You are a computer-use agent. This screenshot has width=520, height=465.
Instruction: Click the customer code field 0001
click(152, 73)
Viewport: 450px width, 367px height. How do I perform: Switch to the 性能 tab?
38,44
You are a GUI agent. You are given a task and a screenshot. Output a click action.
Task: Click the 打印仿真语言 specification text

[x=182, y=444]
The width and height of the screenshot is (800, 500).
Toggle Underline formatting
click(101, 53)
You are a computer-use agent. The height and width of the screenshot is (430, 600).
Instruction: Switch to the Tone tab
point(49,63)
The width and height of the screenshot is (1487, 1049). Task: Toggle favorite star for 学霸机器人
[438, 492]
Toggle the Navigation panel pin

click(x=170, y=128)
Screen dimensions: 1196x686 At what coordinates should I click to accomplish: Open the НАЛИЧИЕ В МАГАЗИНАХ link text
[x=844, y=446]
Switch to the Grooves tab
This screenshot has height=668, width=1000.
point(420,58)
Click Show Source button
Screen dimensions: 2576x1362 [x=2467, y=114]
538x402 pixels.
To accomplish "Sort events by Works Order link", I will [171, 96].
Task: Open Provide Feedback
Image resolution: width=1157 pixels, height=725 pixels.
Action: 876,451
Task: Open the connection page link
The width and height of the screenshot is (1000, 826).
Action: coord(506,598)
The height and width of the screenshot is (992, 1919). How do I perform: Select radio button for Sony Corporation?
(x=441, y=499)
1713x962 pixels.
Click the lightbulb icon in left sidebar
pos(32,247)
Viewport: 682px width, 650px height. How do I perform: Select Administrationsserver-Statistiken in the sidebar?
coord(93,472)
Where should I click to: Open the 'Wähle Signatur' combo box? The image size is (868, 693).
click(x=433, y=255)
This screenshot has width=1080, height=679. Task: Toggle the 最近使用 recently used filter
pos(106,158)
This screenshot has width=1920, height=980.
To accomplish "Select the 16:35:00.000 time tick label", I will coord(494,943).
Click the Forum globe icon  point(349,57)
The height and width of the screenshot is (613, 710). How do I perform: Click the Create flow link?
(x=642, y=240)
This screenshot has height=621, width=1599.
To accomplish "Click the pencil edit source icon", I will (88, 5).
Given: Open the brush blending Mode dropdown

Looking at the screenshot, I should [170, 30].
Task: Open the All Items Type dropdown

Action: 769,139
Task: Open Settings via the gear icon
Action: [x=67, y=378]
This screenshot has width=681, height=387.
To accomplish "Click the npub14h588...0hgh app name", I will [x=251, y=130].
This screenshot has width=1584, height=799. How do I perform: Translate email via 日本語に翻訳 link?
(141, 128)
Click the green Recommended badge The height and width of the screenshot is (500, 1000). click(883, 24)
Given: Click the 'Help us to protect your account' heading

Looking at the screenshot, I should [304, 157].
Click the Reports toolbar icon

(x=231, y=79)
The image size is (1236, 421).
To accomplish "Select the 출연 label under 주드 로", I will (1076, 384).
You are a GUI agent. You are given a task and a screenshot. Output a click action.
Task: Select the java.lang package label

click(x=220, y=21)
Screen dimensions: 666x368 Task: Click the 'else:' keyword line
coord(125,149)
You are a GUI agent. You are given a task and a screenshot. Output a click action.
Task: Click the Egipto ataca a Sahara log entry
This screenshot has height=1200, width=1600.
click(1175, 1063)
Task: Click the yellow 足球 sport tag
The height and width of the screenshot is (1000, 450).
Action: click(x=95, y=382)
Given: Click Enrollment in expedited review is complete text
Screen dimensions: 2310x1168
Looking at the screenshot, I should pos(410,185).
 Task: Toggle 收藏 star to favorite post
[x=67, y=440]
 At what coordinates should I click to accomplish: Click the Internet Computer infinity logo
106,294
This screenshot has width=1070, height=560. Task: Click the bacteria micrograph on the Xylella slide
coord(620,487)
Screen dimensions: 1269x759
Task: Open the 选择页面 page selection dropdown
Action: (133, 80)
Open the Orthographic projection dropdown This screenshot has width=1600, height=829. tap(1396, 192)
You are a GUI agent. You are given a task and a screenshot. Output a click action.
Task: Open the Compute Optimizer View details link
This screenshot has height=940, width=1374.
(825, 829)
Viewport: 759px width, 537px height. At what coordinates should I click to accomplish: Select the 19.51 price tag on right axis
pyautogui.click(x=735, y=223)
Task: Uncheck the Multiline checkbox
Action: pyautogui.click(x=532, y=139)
^^^^
YOUR ASSIGNMENT
Give back the material in full, word for word.

ANSWER SECTION
You are a computer-use agent. This screenshot has width=520, height=465.
Instruction: Click the customer code field 0001
click(152, 73)
Viewport: 450px width, 367px height. How do I perform: Switch to the 性能 tab?
38,44
You are a GUI agent. You are given a task and a screenshot. Output a click action.
Task: Click the 打印仿真语言 specification text

[x=182, y=444]
The width and height of the screenshot is (800, 500).
Toggle Underline formatting
click(101, 53)
You are a computer-use agent. The height and width of the screenshot is (430, 600).
Instruction: Switch to the Tone tab
point(49,63)
The width and height of the screenshot is (1487, 1049). Task: Toggle favorite star for 学霸机器人
[438, 492]
Toggle the Navigation panel pin

click(x=170, y=128)
Screen dimensions: 1196x686 At what coordinates should I click to accomplish: Open the НАЛИЧИЕ В МАГАЗИНАХ link text
[x=844, y=446]
Switch to the Grooves tab
This screenshot has height=668, width=1000.
point(420,58)
Click Show Source button
Screen dimensions: 2576x1362 [x=2467, y=114]
538x402 pixels.
To accomplish "Sort events by Works Order link", I will [171, 96].
Task: Open Provide Feedback
Image resolution: width=1157 pixels, height=725 pixels.
Action: 876,451
Task: Open the connection page link
The width and height of the screenshot is (1000, 826).
Action: coord(506,598)
The height and width of the screenshot is (992, 1919). How do I perform: Select radio button for Sony Corporation?
(x=441, y=499)
1713x962 pixels.
Click the lightbulb icon in left sidebar
pos(32,247)
Viewport: 682px width, 650px height. How do I perform: Select Administrationsserver-Statistiken in the sidebar?
coord(93,472)
Where should I click to: Open the 'Wähle Signatur' combo box? The image size is (868, 693).
click(x=433, y=255)
This screenshot has width=1080, height=679. Task: Toggle the 最近使用 recently used filter
pos(106,158)
This screenshot has width=1920, height=980.
To accomplish "Select the 16:35:00.000 time tick label", I will coord(494,943).
Click the Forum globe icon  point(349,57)
The height and width of the screenshot is (613, 710). How do I perform: Click the Create flow link?
(x=642, y=240)
This screenshot has height=621, width=1599.
To accomplish "Click the pencil edit source icon", I will (88, 5).
Given: Open the brush blending Mode dropdown

Looking at the screenshot, I should [170, 30].
Task: Open the All Items Type dropdown

Action: 769,139
Task: Open Settings via the gear icon
Action: [x=67, y=378]
This screenshot has width=681, height=387.
To accomplish "Click the npub14h588...0hgh app name", I will [x=251, y=130].
This screenshot has width=1584, height=799. How do I perform: Translate email via 日本語に翻訳 link?
(141, 128)
Click the green Recommended badge The height and width of the screenshot is (500, 1000). click(883, 24)
Given: Click the 'Help us to protect your account' heading

Looking at the screenshot, I should [304, 157].
Click the Reports toolbar icon

(x=231, y=79)
The image size is (1236, 421).
To accomplish "Select the 출연 label under 주드 로", I will (1076, 384).
You are a GUI agent. You are given a task and a screenshot. Output a click action.
Task: Select the java.lang package label

click(x=220, y=21)
Screen dimensions: 666x368 Task: Click the 'else:' keyword line
coord(125,149)
You are a GUI agent. You are given a task and a screenshot. Output a click action.
Task: Click the Egipto ataca a Sahara log entry
This screenshot has height=1200, width=1600.
click(1175, 1063)
Task: Click the yellow 足球 sport tag
The height and width of the screenshot is (1000, 450).
Action: click(x=95, y=382)
Given: Click Enrollment in expedited review is complete text
Screen dimensions: 2310x1168
Looking at the screenshot, I should pos(410,185).
 Task: Toggle 收藏 star to favorite post
[x=67, y=440]
 At what coordinates should I click to accomplish: Click the Internet Computer infinity logo
106,294
This screenshot has width=1070, height=560. Task: Click the bacteria micrograph on the Xylella slide
coord(620,487)
Screen dimensions: 1269x759
Task: Open the 选择页面 page selection dropdown
Action: (133, 80)
Open the Orthographic projection dropdown This screenshot has width=1600, height=829. tap(1396, 192)
You are a GUI agent. You are given a task and a screenshot. Output a click action.
Task: Open the Compute Optimizer View details link
This screenshot has height=940, width=1374.
(825, 829)
Viewport: 759px width, 537px height. At what coordinates should I click to accomplish: Select the 19.51 price tag on right axis
pyautogui.click(x=735, y=223)
Task: Uncheck the Multiline checkbox
Action: pyautogui.click(x=532, y=139)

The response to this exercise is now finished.